The primary focus of the new legislation is “insurance portability.” Many workers have found that they are unable to change jobs (even to higher salaries and better positions) because of the inability to secure medical insurance coverage for pre-existing conditions. The new law should eliminate that problem; insurers must cover pre-existing conditions for workers who have maintained continuous medical insurance coverage, and there is a time limit of one year for most pre-existing condition exclusions in any event.

The new law also forces insurance companies to make policies available to smaller employers, and expands the right of workers to continue their insurance programs after leaving employment. Both of these changes are intended to make insurance more widely available to the small-company employee and self-employed workers. This goal is further advanced by increasing the income tax deductibility of health insurance premiums for the self-employed.

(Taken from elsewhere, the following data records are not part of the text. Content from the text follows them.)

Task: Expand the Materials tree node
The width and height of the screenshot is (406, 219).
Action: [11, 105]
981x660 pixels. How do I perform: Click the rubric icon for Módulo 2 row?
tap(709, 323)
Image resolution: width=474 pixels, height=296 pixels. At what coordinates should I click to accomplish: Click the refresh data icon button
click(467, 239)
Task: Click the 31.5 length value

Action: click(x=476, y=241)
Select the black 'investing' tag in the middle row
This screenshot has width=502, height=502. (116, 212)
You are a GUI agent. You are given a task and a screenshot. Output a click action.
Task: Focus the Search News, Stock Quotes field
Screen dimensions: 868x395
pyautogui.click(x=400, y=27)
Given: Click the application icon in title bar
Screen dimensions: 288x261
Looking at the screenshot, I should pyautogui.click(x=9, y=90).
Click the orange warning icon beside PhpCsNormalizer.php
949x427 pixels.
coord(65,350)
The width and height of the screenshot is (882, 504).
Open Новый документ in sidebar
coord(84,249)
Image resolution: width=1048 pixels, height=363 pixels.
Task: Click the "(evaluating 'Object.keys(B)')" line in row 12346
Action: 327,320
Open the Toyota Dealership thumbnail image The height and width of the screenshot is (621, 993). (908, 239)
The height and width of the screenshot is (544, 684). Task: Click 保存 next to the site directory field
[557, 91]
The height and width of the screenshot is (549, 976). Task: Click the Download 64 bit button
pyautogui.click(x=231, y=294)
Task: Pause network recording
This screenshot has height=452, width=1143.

The most important new provision for seniors, however, is to make clear that nursing home and home health care costs are fully tax-deductible. While many practitioners advised claiming most or all such long-term care costs as medical deductions in previous years, the law was unclear. The new provision removes any uncertainty and provides clear tax relief to long-term care patients, at least those with incomes high enough to be concerned about taxes.

Similarly, the cost of long-term care insurance will now be an income tax deduction, just as health insurance has been for years. This provision may encourage at least some taxpayers to purchase long-term care insurance, and may help make the industry more robust and effective. Unfortunately, the tax break is only going to apply to those with relatively high incomes, and so will provide little relief for low or middle-income citizens.

The Bad News

Of course, the most dramatic bad news for those faced with long-term care costs is the criminalization of some gifts. Under the new law, anyone who “knowingly and willingly” transfers assets (that is, makes a gift) to qualify for Medicaid may have committed a felony. Even in the face of this somber news there remains a ray of hope, however; the new law is so poorly written and so ambiguous that it seems unlikely to result in any prosecution or administrative action. Still, those who would otherwise consider planning to make themselves eligible for long-term care assistance must now seriously consider the possible punitive effect of the new law.

Even as the new law encourages the development of long-term care insurance as another option for financing nursing home (and home health) care, it also opens the door to a new kind of abuse. Insurers are permitted to sell overlapping and redundant policies, without any requirement of disclosure or review of existing long-term care insurance. Observers who recall the abuses by insurance companies (and agents) selling multiple “Medigap” policies prior to government regulation may well cringe at the prospect of another insurance feeding frenzy, preying on the legitimate concerns and accepting manners of a burgeoning elderly population.